I was introduced to Keith's on my first visit to my Canadian wife's (then girlfriend's) family. Decent beer, but definitely not a "real" IPA. I will definitely be looking for L'Alchimiste next time I'm up that way.

If you get a chance to try Stone IPA out of San Diego (available in most of the western US, I think) you definitely should. They also make a special IPA called "ruination" that is a must-try for a true hophead.

Alan -

I think I have had most of the Stone products and I got a good shot of the IPA from the deck as I listened to the Yanks and Sox play last September.

Marc Belanger -

Skunky smell/taste is a reaction between light and hops. Pretty much like Al Keith's IPA, using clear bottles is bad marketing, it spoils the beer almost instantly. I can't understand why their marketing is based on the distinctive quality of the beer and they spoil it right up front using the worst bottle you can put a beer in...

J -

my friends back home in northern ireland acquired a taste for keiths on a trip over here while visiting ontario. the problem was they could never remember the name(probably from too much keith's the night before) and everytime they would go into the beer store they would ask 'give us a pack of kevin's' which would result in the guys at the counter staring at them in confusion as they went 'kevin's, kevin's, give us some kevin's'

justin hale -

I find it funny that folks are comparing Sleeman's to Stone and claiming that Stone is a "real" IPA, so to speaks.

The problem here, is that most folks drink IPA's that are brewed in the U.S. They've taken the style added more hops to it than any other culture on record.

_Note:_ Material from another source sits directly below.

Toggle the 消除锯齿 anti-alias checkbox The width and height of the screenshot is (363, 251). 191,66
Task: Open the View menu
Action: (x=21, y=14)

The U.S. makes unbelievably hoppy IPA's compared to alot of the other's you'll encounter.

Try some IPA's from Europe and you'll see what I mean. Most of them tend to be more balanced and not relying on the hops as much as their American counterparts. I'd recommend Samuel Smith's, Fuller's and Belhaven to start.

The Belhaven will give you that same smoked flavor you spoke of in the Sleeman's. Plenty of caramel, too. But a good beer none the less.

I do love my American IPA's, though.

Frank -

Thanks. I always wondered why Alexander Keiths Pale Ale resemble more Labatts that Sierra Nevada Pale Ale.

Now can someone explain why most British 'Bitters' like Boddingtons are creamy, while Sleeman Cream Ale resembles Heinekin.

blork -

It is true that the "american way" is generally to take a good idea (e.g., hoppy IPAs) and to double it to make it "twice as good!" I like bitters, but I do find the super hoppy North American IPAs to be like novelty brews. Thanks for the tip, Justin -- I will look for those English IPAs to try.

The glass bottle things is, as Marc says, pretty silly. Sleeman got an award for "packaging" based on those bottles, but that was based entirely on visuals aesthetics, not on the beer itself.

Keith's is an OK beer for a Canadian domestic. I'm not knocking it. But I do find it amusing that a bunch of blokes from Northern Ireland took a liking to it. That's like hearing about a group of Italians coming to Toronto and declaring that Kraft Dinner is delicioso! But then, just because someone is from the UK doesn't necessarily mean they have refined taste in beer. When I was in London last August, most of the native blokes I hung out with drank Kronenbourg and Heineken at the pub! (Again, decent beers, but not what you'd expect English blokes to be sipping!)

Alan -

As you can imagine, I like both the UK and US versions of the IPA. Some of the eastern US bombs are less bombastic than the west coasters but they are all bigger than UK. I see them as three separate styles - or maybe more if you start counting double IPAs.

Mike -

Sometime in the mid-80s, I owned a then-nifty digital watch into which you could program contact name/number info for display. I think it gave you 8 contact slots.

I used one of them to write "KEITHS PLEASE" which I could display to bartenders in noisy pubs. Will occasionally purchase Keiths these days, but not often.